Almost a year ago, I was lucky enough to be given an Amazon Echo from someone whose family wasn’t that comfortable with an always-on device listening to them, so he gave it to me to play with. My life is quite boring, listen away devices.
So my family likes the Echo, it works well enough – though our primary use case was as a kitchen timer and to play music. My kids also like the occasional joke but beyond that we didn’t really use it. We got trained by Alexa to not ask it to do too much – for example, we’d ask it to translate a word, or ask for the score of a game, and it wouldn’t have an answer.
The Echo was convenient and useful for how we used it, but not sure if I would have replaced it if it broke; so glad to have one given to me.
Recently my wife’s phone was dying, conveniently when LG launched the new G6 with a promo including a free Google Home. She wanted a larger Android phone that was water-resistant, so the G6 was perfect, plus several hundred cheaper than other flagship phones and we get a Google Home thrown in.
It was clear after just a few uses of the Google Home the accuracy was vastly better. My daughters (6 and 4) can easily say commands and it hears them just fine. Alexa was about 50/50 when they said things, especially the younger one. Plus all of the random things we ask it, it almost always has a response.
Using voice as an interface is great, especially with the always-on feature, just speaking and not needing to pull out, push a button or anything. Voice commands have been available for awhile, Siri was first widely available on iPhone 4S back in 2011. However, what Siri taught me was not to use Siri for voice commands, it was barely accurate and extremely limited. A double whammy, you need some combination of accuracy and usefulness to cross the threshold of adoption.
Siri trained me so well, that 3 generations later, I never used it on my iPhone 6. I actively disabled so it wouldn’t get in the way when pressing the home button. Now my iPhone 6 did not include the new M9 chip which had the always listening feature, and probably improved accuracy, however the damage was already done and in my mind it was not worth using.
Enter the Alexa, which taught me that always listening is a pretty good thing, especially in the kitchen when having a timer is quite useful and you don’t always have your hands free. Alexa worked much better for me than Siri but the command based nature required remembering exactly what to say to get it to do what you want. This was ok with me, I use Linux and program, I’m used to being precise with telling computers what to do. My wife on the other hand it didn’t work quite as well.

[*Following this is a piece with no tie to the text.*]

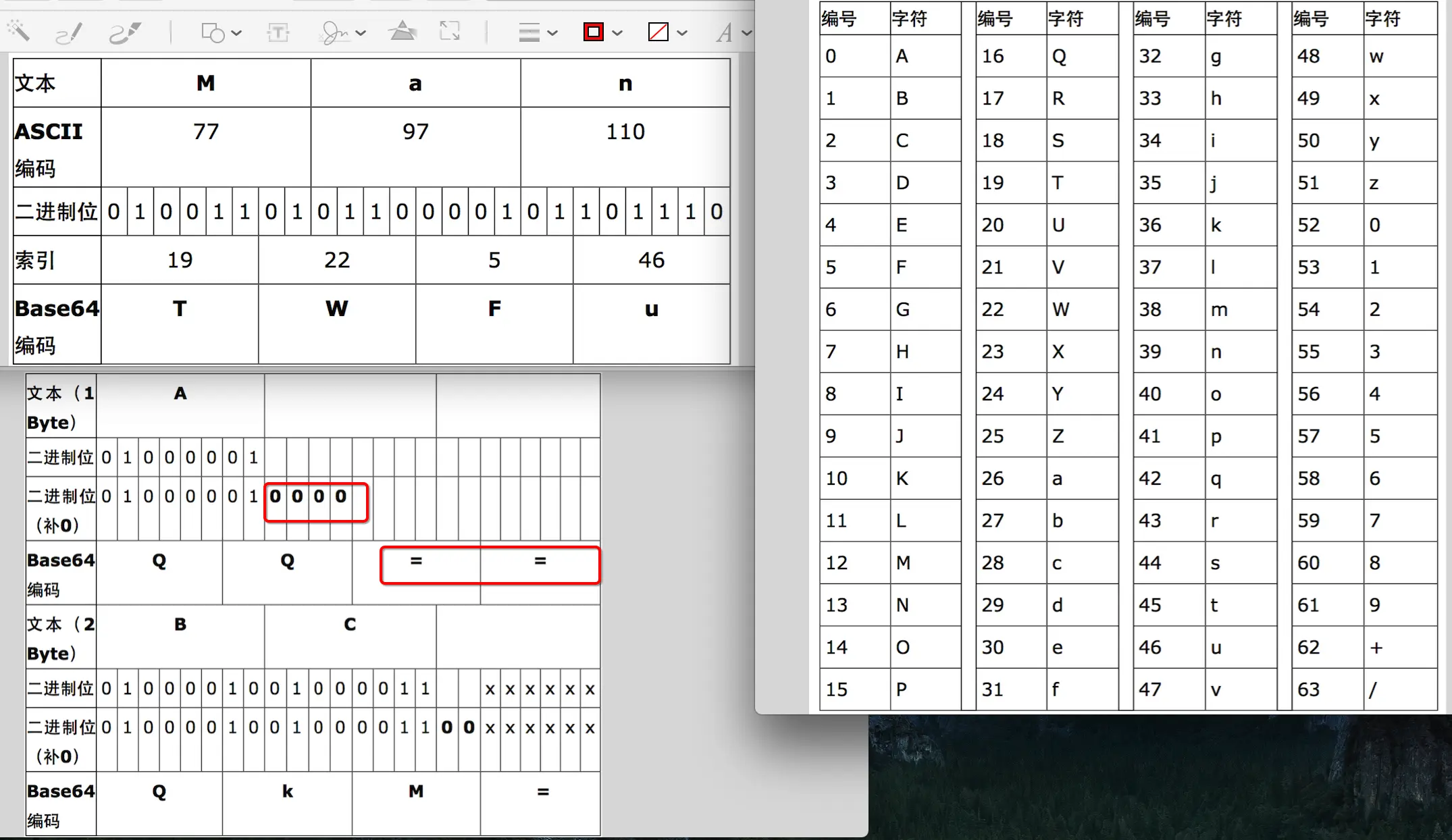Expand the Shapes dropdown arrow
Screen dimensions: 1452x840
coord(236,32)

She would say “Alexa, could you please start a timer for 5 minutes?” Fail. I would say, no you need to command it, say, “Alexa, Timer. 5 minutes.” It works, but it wasn’t as natural for her and she didn’t like it as much.
Enter Google Home, the speaker isn’t quite as good as the Echo, but the voice commands are vastly better. For 15+ years Google has been taking random queries and converting them into searches and meaningful results, and Google Home continues this. It feels like a natural extension.
I just bought my own G6 for $500, after my old iPhone 6 cracked enough that I could cut myself on the screen. So now I have the Google Assistant and always listening on my phone.
Google voice works so well I’m finding myself using the voice interface more and more. I can simply get in my car and, after the painfully slow bluetooth connect, just say “Ok Google, play Billy Idol on Spotify” and I’m rebel yelling.
This literally can save lives considering how difficult it can be to switch music on Spotify, just using voice while driving without having to push any buttons is great.
Siri introduced us to voice commands and was so cool when it came out, but it wasn’t good enough beyond gimmicky party tricks. Amazon Echo really moved voice forward showing how always-on could be so useful. However, it looks like Google combining the home and phones with their superior search is doing the best with it.
I trust Google to just get it right, last night instead of doing a search for the Mexican place and then tapping the number, I just said “Ok, Google call Sancho’s in Redwood City”, the phone was dialing and I was ordering tacos in seconds.The phone was already in my hand since I was going to make a call, it was still just easier to speak the command knowing it would get it right.
I’m bullish on voice as the next great computer interface.